Even among humans, the depths of grief are so significant that a framework involving five distinct stages was developed: in order, it involves denial, anger, behavior, depression and acceptance. The model was first mentioned by Elizabeth Kübler-Ross, a Swiss psychologist, in 1969 in her seminal book On Death and Dying. In this way, the question becomes not whether animals experience grief, but how this occurs.
Developing a Research Framework
Professor Anderson approaches animal grief through the lens of comparative thanatology, a discipline which tries to broaden the discipline to cover animals and the endless expressions, and ceremonies, which they experience. The ultimate goal, for him, is to move beyond speculation and develop evidential support, which is challenging. This is understandable, as for many of us, beyond a few rare sightings, or the occasional nature program, we possess limited understanding.
At Anderson's University, this year marks the second year of a workshop on the subject on the evolution of thanatology: as one would imagine, most of the areas of research covered relate to humans, although there was some focus on one of our closest human relatives, the chimpanzee.
This is a useful place to begin; however, in order for comparative thanatology to develop, it will be necessary for scientists as well as the general public to witness the entire diversity of animal grief, which means accepting that it may occur in ways which have no connection to our understanding of the ways humans grieve.
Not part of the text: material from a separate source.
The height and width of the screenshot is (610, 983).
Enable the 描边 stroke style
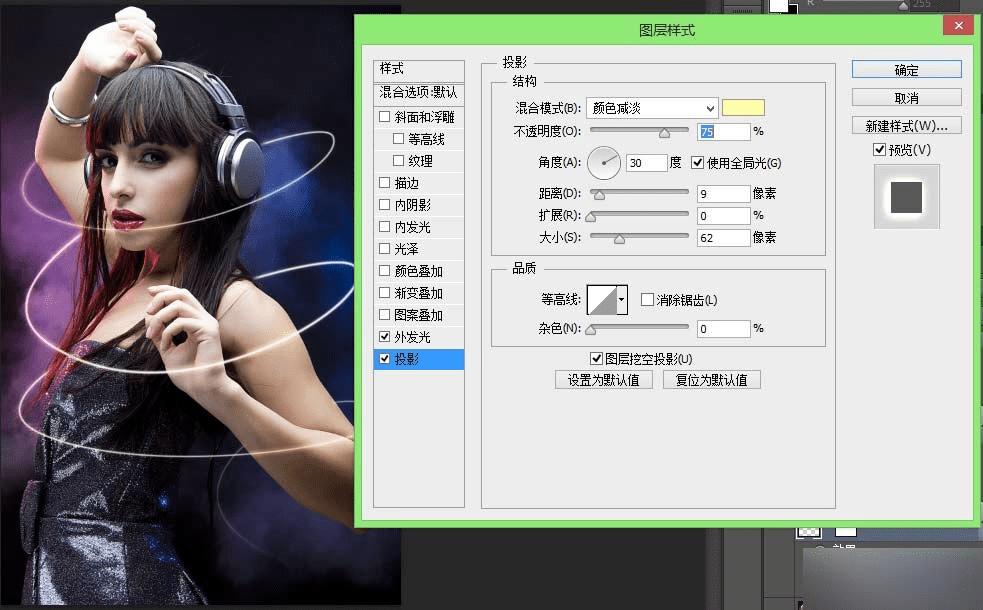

A good example is crows. As many have observed, they make alarm sounds when they experience loss, but it goes further than that: some of them also seem to copulate, or mate, with the deceased.
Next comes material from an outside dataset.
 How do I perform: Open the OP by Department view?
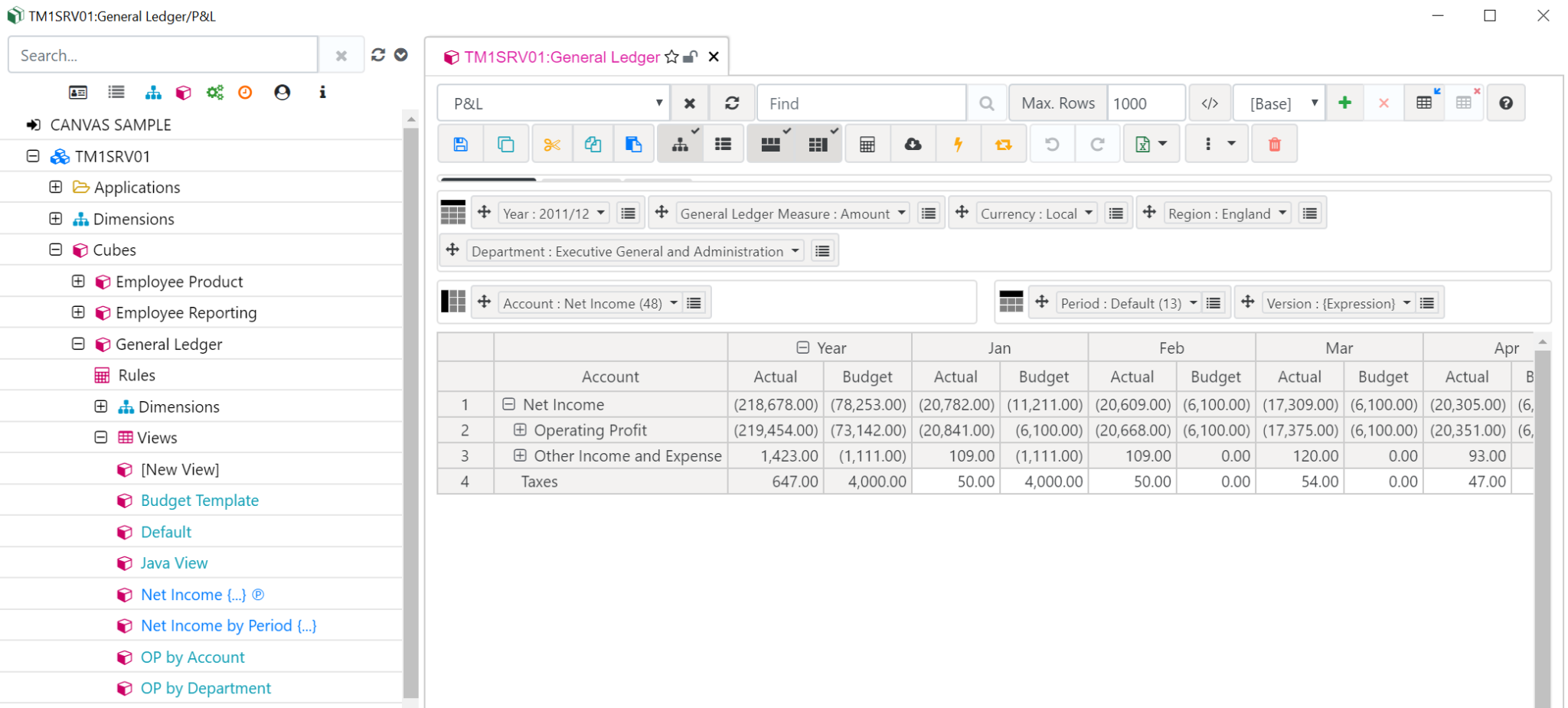tap(205, 688)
Kaeli Swift, Ph.D. candidate at the University of Washington's School of Environmental and Forest Sciences, has spent many hours in the field documenting the behavior of American crows. She was part of a research study, the details of which can be found in the Philosophical Transactions of the Royal Society B peer-review journal, which is one of 18 contributions to a larger research publication titled "Evolutionary thanatology: impacts of the dead on the living in humans and other animals". Studies like this are laying the foundations for opening up research into the relatively new field.
Speaking about why little research exists on the subject, Swift said: “[T]he possibility that animals might be grieving or sharing some semblance of the human experience was laughable.
“But it’s interesting to see this shift where this has become a legitimate scientific field. These cases help us develop a deeper experience of the natural world, and that’s never a bad thing. No one has ever walked away from that a worse person,” she added.